**PROBLEMS AND TASKS:**
**a)** In the steroid sensitivity text, what κ coefficient describes the agreement between clinical and in vitro classifications?
**b)** Resume the steroid sensitivity text after its final sentence.

**SUPPLIED TEXT:**
[Start of Attachment]
Clinical versus In Vitro Measures of Steroid Sensitivity
Of the 10 patients with SR disease in vitro, 9 also had clinically SR disease, and of the 17 with in vitro SS, 12 also had clinically SS uveitis (Table 2) . This good level of agreement corresponds to a κ coefficient of 0.56 (P = 0.002). Specificity and sensitivity were 92% and 64%, respectively, giving this in vitro measure a positive predictive value of 90% and a negative predictive value of 71% for clinically defined disease. In a subgroup analysis of patients with isolated ocular inflammation (n = 19) and patients with associated systemic diagnoses (n = 8), the positive predictive value for SR disease was 83% and 100% respectively. CFSE profiles for individual patients are shown in Figure 2
Dex versus IL-2 Inhibitor Suppression of CD4+ Cell Proliferation
CFSE dilution in CD4+ cells from four normal volunteers in the presence of increasing concentrations of Dex are shown in Figure 3A . All these individuals are defined as in vitro SS on the basis of the criteria set out in Figure 1 , and although the Dex concentration at which maximum inhibition of proliferation is achieved varied, their CFSE profiles with supratherapeutic concentrations (10−6 M) of Dex was consistent. All had a persistent, small CFSElow subpopulation, where the maximum CFSE dilution was equivalent to positive control cultures (stimulated with CD3-CD28 in the absence of Dex or IL-2 inhibition). This finding was not an artifact of variable preculture CFSE staining, as undivided control cells exposed to 1 mg/mL tacrolimus had uniformly high fluorescence (Fig. 3B) , suggesting that cells escaping Dex inhibition proliferate at the same rate and therefore undergo the same number of divisions as untreated cells. Conversely, the CFSE profile of cultures exposed to agents that inhibit the generation and action of IL-2 have a very different pattern of proliferation (Figs. 3B 3C) . They have a second CFSE peak closely adjacent to undivided CFSEhi cells, and their maximum CFSE dilution reduces with increasing IL-2 inhibitor concentration, indicating that although anti–IL-2 agents may have less effect than Dex on the proportion of cells that go into cycle, they more uniformly reduce the number of divisions that each cell undergoes. 
CD4+ cell suppression with a combination of 10−8 M Dex and an anti–IL-2 agent results in greater inhibition of proliferation than exposure to either agent alone (Fig. 3D ; P = 0.03). The only exception is tacrolimus, which achieves maximum suppression at therapeutic concentrations in the absence of Dex. 
Discussion
This study demonstrates the cross-specialty relevance of the SR T-cell phenotype by replicating the previous identification of SR CD4+ cells in UC 10 in a cohort of patients with uveitis. It also adds credence to the concept of GC-driven SR cell selection and strengthens the argument that this subpopulation of effector T cells represents a novel target for therapeutic intervention. In addition, the high level of agreement in the masked comparison of clinical and in vitro classifications of steroid sensitivity suggests that the reported CFSE-based assay has potential clinical application as a predictive test of steroid responsiveness.
[End of Attachment]
**SUPPLIED DATA:**
[Start of Attachment]
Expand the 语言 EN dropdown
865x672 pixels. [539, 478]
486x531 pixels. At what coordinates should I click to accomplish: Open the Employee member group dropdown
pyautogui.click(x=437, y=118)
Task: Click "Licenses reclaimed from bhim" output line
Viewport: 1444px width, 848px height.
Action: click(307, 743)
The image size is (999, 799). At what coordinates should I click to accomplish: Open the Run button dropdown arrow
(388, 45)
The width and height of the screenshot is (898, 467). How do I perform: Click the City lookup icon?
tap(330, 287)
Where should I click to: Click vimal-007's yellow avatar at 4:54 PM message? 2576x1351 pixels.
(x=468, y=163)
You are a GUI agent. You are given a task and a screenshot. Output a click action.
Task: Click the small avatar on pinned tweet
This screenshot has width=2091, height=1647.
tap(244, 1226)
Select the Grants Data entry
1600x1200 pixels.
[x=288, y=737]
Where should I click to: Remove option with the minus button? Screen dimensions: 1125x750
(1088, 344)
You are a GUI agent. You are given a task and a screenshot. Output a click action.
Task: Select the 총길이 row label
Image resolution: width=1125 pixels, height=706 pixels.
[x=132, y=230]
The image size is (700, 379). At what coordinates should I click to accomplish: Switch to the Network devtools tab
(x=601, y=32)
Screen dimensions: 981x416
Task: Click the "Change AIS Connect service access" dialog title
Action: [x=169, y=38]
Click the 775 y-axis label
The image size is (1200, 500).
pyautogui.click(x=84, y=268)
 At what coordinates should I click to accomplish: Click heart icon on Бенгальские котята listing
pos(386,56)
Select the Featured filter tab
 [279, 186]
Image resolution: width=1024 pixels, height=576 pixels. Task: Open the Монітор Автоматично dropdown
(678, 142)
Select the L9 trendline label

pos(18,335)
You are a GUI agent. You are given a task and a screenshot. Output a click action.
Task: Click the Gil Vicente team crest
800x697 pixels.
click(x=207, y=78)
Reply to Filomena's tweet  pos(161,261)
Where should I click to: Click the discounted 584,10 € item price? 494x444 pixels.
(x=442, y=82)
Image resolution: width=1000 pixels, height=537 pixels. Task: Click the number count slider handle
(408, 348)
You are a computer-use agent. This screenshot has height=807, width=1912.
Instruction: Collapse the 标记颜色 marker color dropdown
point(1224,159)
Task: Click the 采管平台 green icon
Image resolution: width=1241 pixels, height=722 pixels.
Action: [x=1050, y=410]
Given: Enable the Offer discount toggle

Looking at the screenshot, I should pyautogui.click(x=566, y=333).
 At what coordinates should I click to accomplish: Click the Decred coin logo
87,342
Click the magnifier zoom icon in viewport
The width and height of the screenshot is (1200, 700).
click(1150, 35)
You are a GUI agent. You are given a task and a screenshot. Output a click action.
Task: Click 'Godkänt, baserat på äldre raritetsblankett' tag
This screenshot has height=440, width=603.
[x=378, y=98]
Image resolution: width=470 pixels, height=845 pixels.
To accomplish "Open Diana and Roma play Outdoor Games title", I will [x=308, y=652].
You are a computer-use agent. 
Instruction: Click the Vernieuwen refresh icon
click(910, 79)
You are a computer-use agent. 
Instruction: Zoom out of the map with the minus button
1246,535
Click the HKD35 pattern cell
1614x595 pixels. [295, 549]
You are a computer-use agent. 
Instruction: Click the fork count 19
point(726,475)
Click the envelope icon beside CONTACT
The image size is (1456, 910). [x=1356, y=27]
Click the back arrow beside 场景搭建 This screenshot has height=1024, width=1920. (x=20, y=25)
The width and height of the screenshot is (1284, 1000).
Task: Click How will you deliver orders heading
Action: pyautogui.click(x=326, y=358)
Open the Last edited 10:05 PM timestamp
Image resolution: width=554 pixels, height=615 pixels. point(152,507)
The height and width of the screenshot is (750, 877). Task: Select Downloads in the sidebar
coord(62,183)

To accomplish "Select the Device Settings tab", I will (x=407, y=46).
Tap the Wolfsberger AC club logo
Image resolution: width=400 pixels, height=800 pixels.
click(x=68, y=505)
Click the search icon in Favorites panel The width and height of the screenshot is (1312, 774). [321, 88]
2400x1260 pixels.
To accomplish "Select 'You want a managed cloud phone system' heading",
[End of Attachment]
**RESULTS IN ORDER:**
**a)** 0.56 (P = 0.002)

**b)**
This study also addresses one of the weaknesses of the previous UC study, 10 in that the control subjects were those with clinically SS disease who were also taking systemic immunosuppressants, as opposed to steroid naïve normal volunteers. Hence, differences observed in the study population cannot be attributed to disparities in exogenous corticosteroid use. However, prior in vivo exposure of PBMCs to prednisone in the present uveitis cohort may reciprocally be a confounding factor. This is also the case with the other immunosuppressant treatments that were being taken by participants, but it is counterintuitive that the greater burden of second-line agents (in particular, mycophenolate mofetil and methotrexate) in the SR group would have contributed to the greater degree of CD4+ cell proliferation in their cultures. Conversely, it is striking that the same SR CFSE profile observed in drug-free patients with SR UC has been replicated in this uveitis cohort despite their concomitant systemic immunosuppression. However, other potential biases, such as the slightly higher proportion of patients with intermediate uveitis and active ocular inflammation in the SR group (Table 1) , cannot be resolved in the absence of a prospective, case-matched study in treatment-naïve patients. Differences in uveitis etiology (e.g., Behçet’s versus HLA-B27–associated disease) and disease severity were also not accounted for.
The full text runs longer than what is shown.